> _Task to complete_: Reproduce the rows below, swapping every "Where should I click to" for "Which point should I click to" and leaving everything else untouched.

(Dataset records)
## Start

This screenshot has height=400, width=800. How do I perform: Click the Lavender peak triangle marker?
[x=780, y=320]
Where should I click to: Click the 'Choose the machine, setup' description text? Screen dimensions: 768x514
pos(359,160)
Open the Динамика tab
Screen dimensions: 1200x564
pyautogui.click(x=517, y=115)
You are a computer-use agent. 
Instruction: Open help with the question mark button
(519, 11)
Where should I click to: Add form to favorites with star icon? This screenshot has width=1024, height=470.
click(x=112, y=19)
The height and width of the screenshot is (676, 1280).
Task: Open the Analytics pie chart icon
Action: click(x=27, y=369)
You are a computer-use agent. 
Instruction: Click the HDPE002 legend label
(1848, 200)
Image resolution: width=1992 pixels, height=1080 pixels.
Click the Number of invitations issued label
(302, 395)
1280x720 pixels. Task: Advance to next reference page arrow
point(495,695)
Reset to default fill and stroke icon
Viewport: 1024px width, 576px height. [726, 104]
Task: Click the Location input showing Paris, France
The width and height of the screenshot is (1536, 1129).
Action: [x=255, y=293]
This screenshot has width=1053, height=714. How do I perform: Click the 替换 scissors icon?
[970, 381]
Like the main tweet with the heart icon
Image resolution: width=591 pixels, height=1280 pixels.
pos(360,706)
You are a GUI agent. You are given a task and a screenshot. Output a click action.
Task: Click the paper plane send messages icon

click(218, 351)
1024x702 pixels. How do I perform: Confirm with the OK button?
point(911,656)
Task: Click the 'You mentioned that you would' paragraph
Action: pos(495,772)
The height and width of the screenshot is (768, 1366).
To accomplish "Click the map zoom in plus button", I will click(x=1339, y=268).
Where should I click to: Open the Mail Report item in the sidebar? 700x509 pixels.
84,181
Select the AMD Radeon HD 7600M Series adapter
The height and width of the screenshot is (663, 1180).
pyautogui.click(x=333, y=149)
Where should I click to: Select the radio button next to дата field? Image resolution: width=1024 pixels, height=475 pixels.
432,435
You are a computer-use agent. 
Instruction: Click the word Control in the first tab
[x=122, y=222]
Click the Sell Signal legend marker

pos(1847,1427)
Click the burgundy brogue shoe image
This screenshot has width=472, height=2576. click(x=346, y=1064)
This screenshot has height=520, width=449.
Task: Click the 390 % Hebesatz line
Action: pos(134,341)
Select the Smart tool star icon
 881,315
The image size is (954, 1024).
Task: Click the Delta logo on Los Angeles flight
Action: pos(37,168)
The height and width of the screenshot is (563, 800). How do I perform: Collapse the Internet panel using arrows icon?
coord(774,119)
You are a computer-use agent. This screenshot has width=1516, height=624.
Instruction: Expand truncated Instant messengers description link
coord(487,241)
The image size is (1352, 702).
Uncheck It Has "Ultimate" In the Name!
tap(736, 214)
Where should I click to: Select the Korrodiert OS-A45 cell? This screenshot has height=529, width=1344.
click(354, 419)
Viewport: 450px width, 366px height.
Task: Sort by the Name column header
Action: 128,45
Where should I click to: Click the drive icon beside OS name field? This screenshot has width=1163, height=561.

## End

> _Exercise answer_:
This screenshot has height=400, width=800. How do I perform: Click the Lavender peak triangle marker?
[x=780, y=320]
Which point should I click to: Click the 'Choose the machine, setup' description text? Screen dimensions: 768x514
pos(359,160)
Open the Динамика tab
Screen dimensions: 1200x564
pyautogui.click(x=517, y=115)
You are a computer-use agent. 
Instruction: Open help with the question mark button
(519, 11)
Which point should I click to: Add form to favorites with star icon? This screenshot has width=1024, height=470.
click(x=112, y=19)
The height and width of the screenshot is (676, 1280).
Task: Open the Analytics pie chart icon
Action: click(x=27, y=369)
You are a computer-use agent. 
Instruction: Click the HDPE002 legend label
(1848, 200)
Image resolution: width=1992 pixels, height=1080 pixels.
Click the Number of invitations issued label
(302, 395)
1280x720 pixels. Task: Advance to next reference page arrow
point(495,695)
Reset to default fill and stroke icon
Viewport: 1024px width, 576px height. [726, 104]
Task: Click the Location input showing Paris, France
The width and height of the screenshot is (1536, 1129).
Action: [x=255, y=293]
This screenshot has width=1053, height=714. How do I perform: Click the 替换 scissors icon?
[970, 381]
Like the main tweet with the heart icon
Image resolution: width=591 pixels, height=1280 pixels.
pos(360,706)
You are a GUI agent. You are given a task and a screenshot. Output a click action.
Task: Click the paper plane send messages icon

click(218, 351)
1024x702 pixels. How do I perform: Confirm with the OK button?
point(911,656)
Task: Click the 'You mentioned that you would' paragraph
Action: pos(495,772)
The height and width of the screenshot is (768, 1366).
To accomplish "Click the map zoom in plus button", I will click(x=1339, y=268).
Which point should I click to: Open the Mail Report item in the sidebar? 700x509 pixels.
84,181
Select the AMD Radeon HD 7600M Series adapter
The height and width of the screenshot is (663, 1180).
pyautogui.click(x=333, y=149)
Which point should I click to: Select the radio button next to дата field? Image resolution: width=1024 pixels, height=475 pixels.
432,435
You are a computer-use agent. 
Instruction: Click the word Control in the first tab
[x=122, y=222]
Click the Sell Signal legend marker

pos(1847,1427)
Click the burgundy brogue shoe image
This screenshot has width=472, height=2576. click(x=346, y=1064)
This screenshot has height=520, width=449.
Task: Click the 390 % Hebesatz line
Action: pos(134,341)
Select the Smart tool star icon
 881,315
The image size is (954, 1024).
Task: Click the Delta logo on Los Angeles flight
Action: pos(37,168)
The height and width of the screenshot is (563, 800). How do I perform: Collapse the Internet panel using arrows icon?
coord(774,119)
You are a computer-use agent. This screenshot has width=1516, height=624.
Instruction: Expand truncated Instant messengers description link
coord(487,241)
The image size is (1352, 702).
Uncheck It Has "Ultimate" In the Name!
tap(736, 214)
Which point should I click to: Select the Korrodiert OS-A45 cell? This screenshot has height=529, width=1344.
click(354, 419)
Viewport: 450px width, 366px height.
Task: Sort by the Name column header
Action: 128,45
Which point should I click to: Click the drive icon beside OS name field? This screenshot has width=1163, height=561.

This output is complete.